村長さんの言葉をなかなか私の心が受け付けてくれなかった。心臓の音がうるさ過ぎて上手く理解できそうもない。でも、真実を受け止めないと。ゆっくり息を吐いて……。そう。シリル、あんたなら頑張れるわ。


リアンはお母さんの事など一切私には言わなかった。……きっと言えなかったんだ。

何度もリアンに諭されてたのに能天気な私はもう王宮の追っ手など来ないのではないかと内心思っていたのだ。でも、実際はこんなお尋ね者になっていた。きっとリアンはすべてを知って私をここから出さないようにしていたんだ。

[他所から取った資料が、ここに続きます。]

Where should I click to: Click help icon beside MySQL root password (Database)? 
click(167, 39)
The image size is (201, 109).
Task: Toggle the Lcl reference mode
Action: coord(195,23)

「私たちは村人の命を救ってくれたエミリアの息子を守りたい。……それにはアンタは含まれていない。申し訳ないけど、ここから出て行ってくれないか。」


ハッキリと村長さんに言われた。


「考えさせてください。」


私はルーンを抱えるようにして絞り出すように言葉を口から押し出した。


不安が私の身を暗闇に閉じ込めた気がして……


出て行くときは多少の物は用意すると言って出て行った村長さんの背中が小さくなるまで小屋のドアを閉められずにいた。